** Source information follows **

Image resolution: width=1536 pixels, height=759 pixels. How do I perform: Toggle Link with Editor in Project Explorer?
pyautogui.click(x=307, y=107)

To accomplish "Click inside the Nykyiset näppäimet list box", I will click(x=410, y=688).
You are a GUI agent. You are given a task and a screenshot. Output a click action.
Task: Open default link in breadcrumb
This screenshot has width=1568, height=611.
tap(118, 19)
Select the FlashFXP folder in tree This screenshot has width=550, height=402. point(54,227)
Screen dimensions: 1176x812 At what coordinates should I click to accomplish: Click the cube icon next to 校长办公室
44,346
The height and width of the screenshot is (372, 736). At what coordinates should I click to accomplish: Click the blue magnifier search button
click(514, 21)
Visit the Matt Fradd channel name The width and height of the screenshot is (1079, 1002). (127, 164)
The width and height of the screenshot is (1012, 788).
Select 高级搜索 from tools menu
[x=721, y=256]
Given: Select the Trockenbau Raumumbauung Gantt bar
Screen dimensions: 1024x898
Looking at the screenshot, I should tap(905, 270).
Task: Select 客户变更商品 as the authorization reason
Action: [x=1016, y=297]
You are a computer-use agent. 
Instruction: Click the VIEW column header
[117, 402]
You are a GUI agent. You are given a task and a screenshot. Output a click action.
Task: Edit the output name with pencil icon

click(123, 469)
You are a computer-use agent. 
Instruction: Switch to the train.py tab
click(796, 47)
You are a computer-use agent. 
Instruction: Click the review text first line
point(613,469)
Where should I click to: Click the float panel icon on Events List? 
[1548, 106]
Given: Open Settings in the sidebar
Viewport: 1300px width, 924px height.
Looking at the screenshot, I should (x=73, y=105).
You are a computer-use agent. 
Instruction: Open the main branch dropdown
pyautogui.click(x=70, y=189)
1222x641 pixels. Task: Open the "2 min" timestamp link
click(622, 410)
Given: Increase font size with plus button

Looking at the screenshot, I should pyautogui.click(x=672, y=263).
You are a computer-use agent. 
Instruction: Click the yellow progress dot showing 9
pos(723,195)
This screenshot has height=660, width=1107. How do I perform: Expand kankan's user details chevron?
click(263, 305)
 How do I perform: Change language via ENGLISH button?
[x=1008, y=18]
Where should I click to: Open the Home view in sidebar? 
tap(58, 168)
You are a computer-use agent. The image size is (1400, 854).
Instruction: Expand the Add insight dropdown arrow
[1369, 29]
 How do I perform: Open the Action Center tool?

** End of Source information **

Activity — Look for the line that contains "Screen dimensions: 1024x898" in the entries above. Set it down, along with all later lines, exactly as written.

Solution —
Screen dimensions: 1024x898
Looking at the screenshot, I should tap(905, 270).
Task: Select 客户变更商品 as the authorization reason
Action: [x=1016, y=297]
You are a computer-use agent. 
Instruction: Click the VIEW column header
[117, 402]
You are a GUI agent. You are given a task and a screenshot. Output a click action.
Task: Edit the output name with pencil icon

click(123, 469)
You are a computer-use agent. 
Instruction: Switch to the train.py tab
click(796, 47)
You are a computer-use agent. 
Instruction: Click the review text first line
point(613,469)
Where should I click to: Click the float panel icon on Events List? 
[1548, 106]
Given: Open Settings in the sidebar
Viewport: 1300px width, 924px height.
Looking at the screenshot, I should (x=73, y=105).
You are a computer-use agent. 
Instruction: Open the main branch dropdown
pyautogui.click(x=70, y=189)
1222x641 pixels. Task: Open the "2 min" timestamp link
click(622, 410)
Given: Increase font size with plus button

Looking at the screenshot, I should pyautogui.click(x=672, y=263).
You are a computer-use agent. 
Instruction: Click the yellow progress dot showing 9
pos(723,195)
This screenshot has height=660, width=1107. How do I perform: Expand kankan's user details chevron?
click(263, 305)
 How do I perform: Change language via ENGLISH button?
[x=1008, y=18]
Where should I click to: Open the Home view in sidebar? 
tap(58, 168)
You are a computer-use agent. The image size is (1400, 854).
Instruction: Expand the Add insight dropdown arrow
[1369, 29]
 How do I perform: Open the Action Center tool?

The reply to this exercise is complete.